5 incredible buried British treasures

James Reader investigates some of the incredible artefacts unearthed by wild winter weather on Britain’s coastlines

Illustration photo of 5 incredible buried British treasures

Britain’s south-western shores experienced the equivalent of years of damage at the hands of ferocious weather in our most recent winter season, which saw beaches and sea cliffs severely eroded, coastal defences destroyed and public transport brought to a halt. In the aftermath, however, the shifted sand, stones and shingle of our south-western shorelines uncovered something spectacular: buried treasure and relics from 10,000 years of British history. Here are my top 5 coastal caches...

[1] WWI GERMAN SHIPWRECK, Booby’s Bay, Padstow, Cornwall

The 18m SV Carl sank at Booby’s Bay in 1917 while being towed to London to be broken down into scrap metal. Before the storms, only parts of this German sailing vessel were visible, which was impounded in Cardiff at the beginning of WWI. Photo: Phil Ellery

[2] 10,000-YEAR-OLD FOREST, Newgale, Pembrokeshire

The ancient forest, which was previously buried under a pebble bank sea defence, dates as far back as the preagricultural Mesolithic Period. Pembrokeshire Coast National Park Authority heritage manager Phil Bennett said: “10,000 years ago this woodland area would have been visited by hunter gatherer bands from time to time, looking for game and collecting edible plants, nuts and berries.” Photo: Pembrokeshire Coast National Park Authority

[3] 18TH CENTURY CANNONS, Porthcawl, Bridgend

It is believed that a 1.4m cannon and 0.9m swivel gun recovered on Porthcawl beach are both late 18th century or early 19th century relics, possibly used in the Napoleonic Wars or simply as protection for merchant ships. Photo: Porthcawl Museum and Historical Society

[4] WWII TANK TRAPS, Rest Bay, Porthcawl, Bridgend

Tank traps built in 1940 to protect against German beach landings have become exposed at Rest Bay. Porthcawl historian Keith Morgan said: “They were chains and old railway lines which were embedded upright in the beach. They would have been around six or seven feet above the level of the beach. I can remember them stretching from Swansea Bay all the way round to Porthcawl.”

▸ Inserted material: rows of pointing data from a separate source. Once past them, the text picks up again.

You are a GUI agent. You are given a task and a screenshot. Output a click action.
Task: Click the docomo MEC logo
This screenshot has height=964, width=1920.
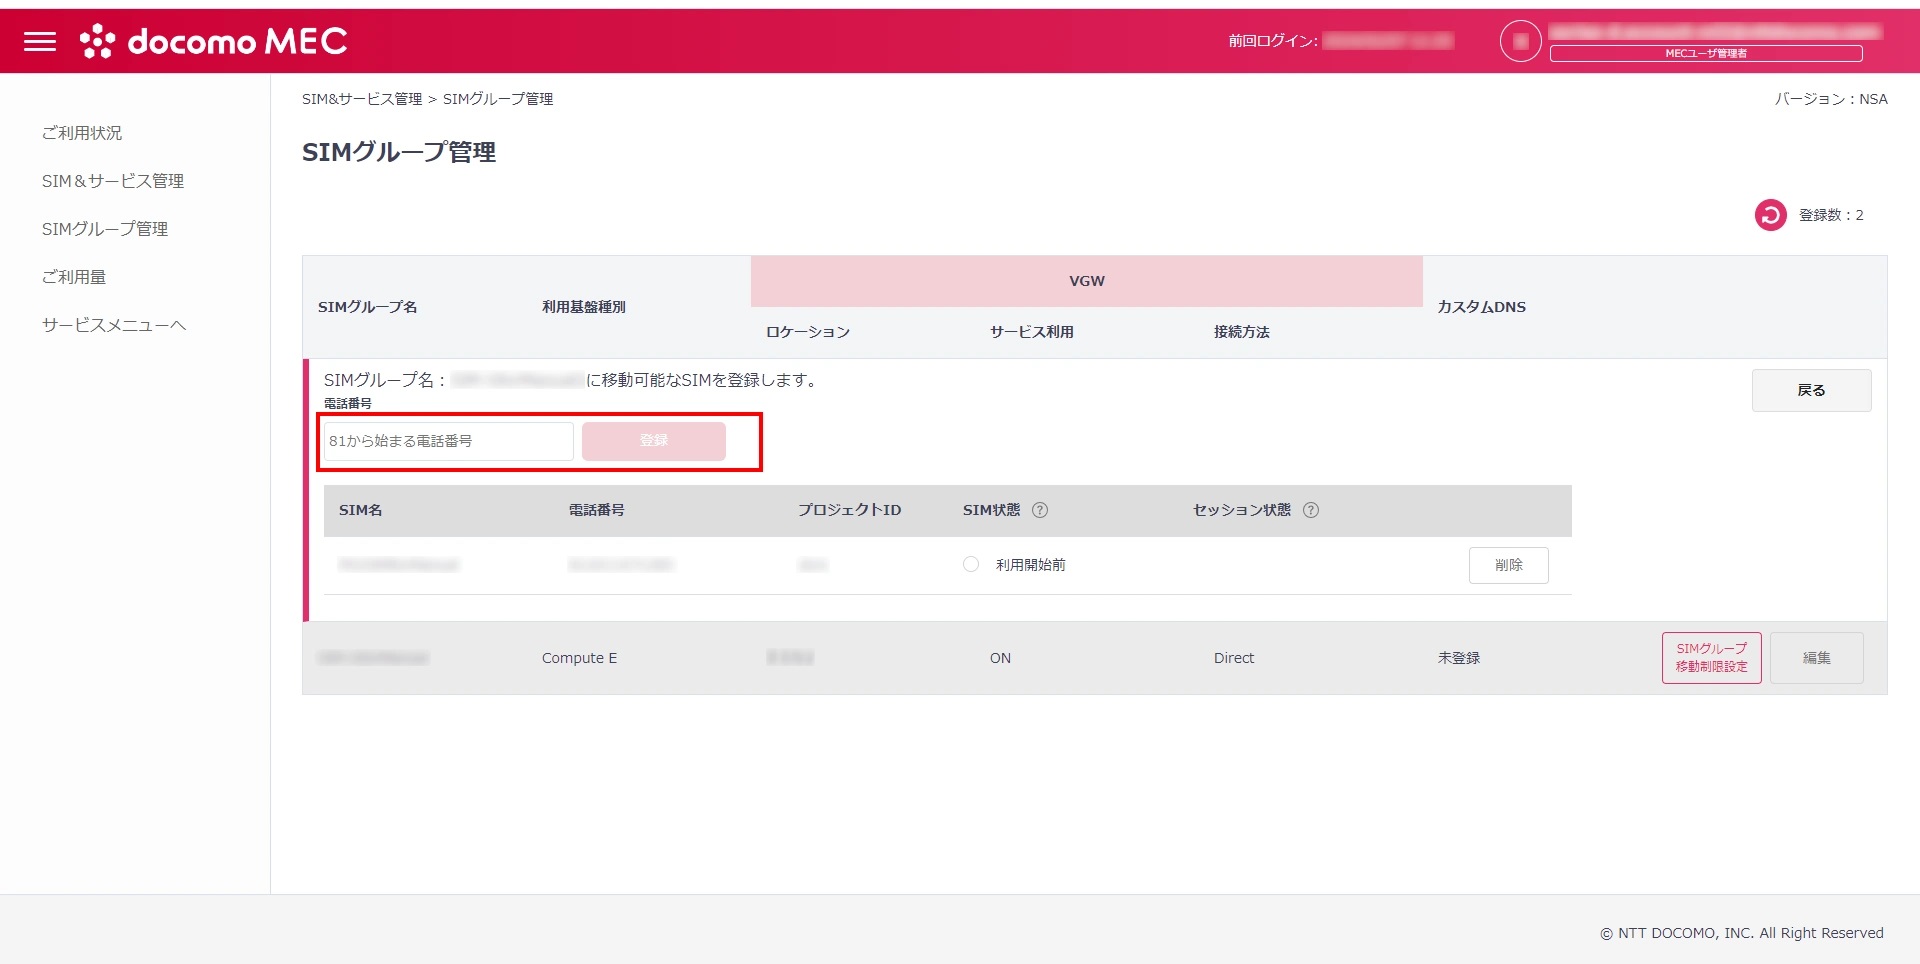pos(214,41)
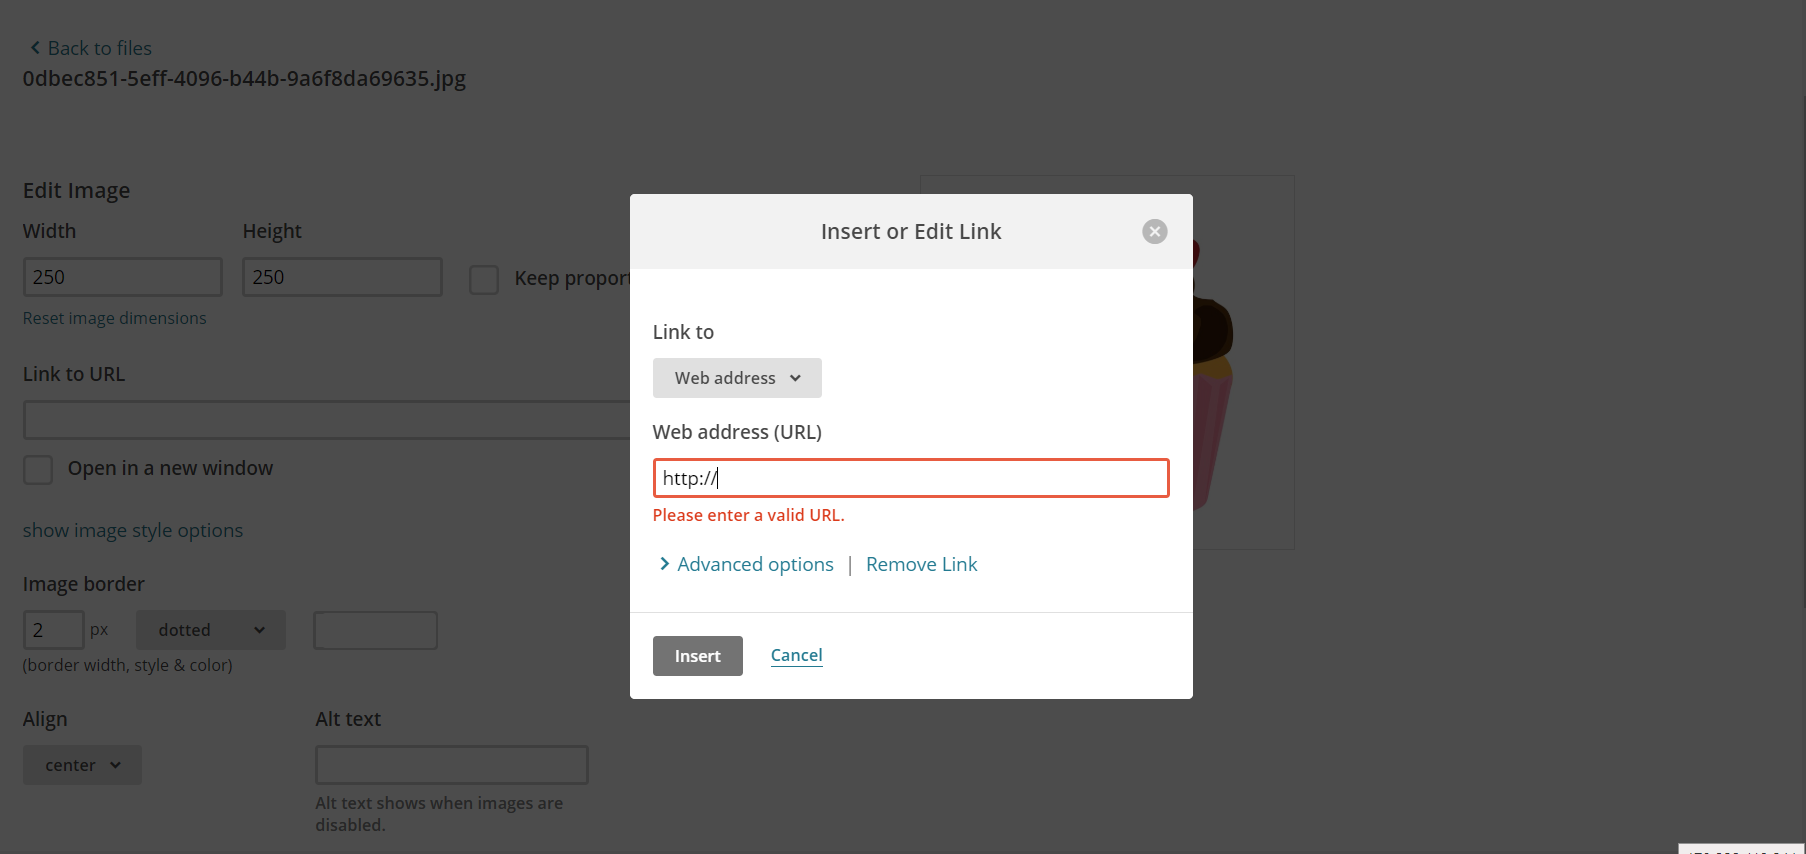Focus the Alt text input

click(x=451, y=764)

[5] UNEXPLODED MINES & MORTAR SHELLS, Dorset, Devon, Cornwall & Pembrokeshire

The Royal Navy’s Southern Dive Unit has dealt with hundreds of unexploded bombs since December, including a 45kg anti-submarine mine at Watwick Bay, Haverfordwest, a rare WWI German mine near Newquay, and live mortar bombs at Poole Harbour, Mount Batten Point and Crow Point.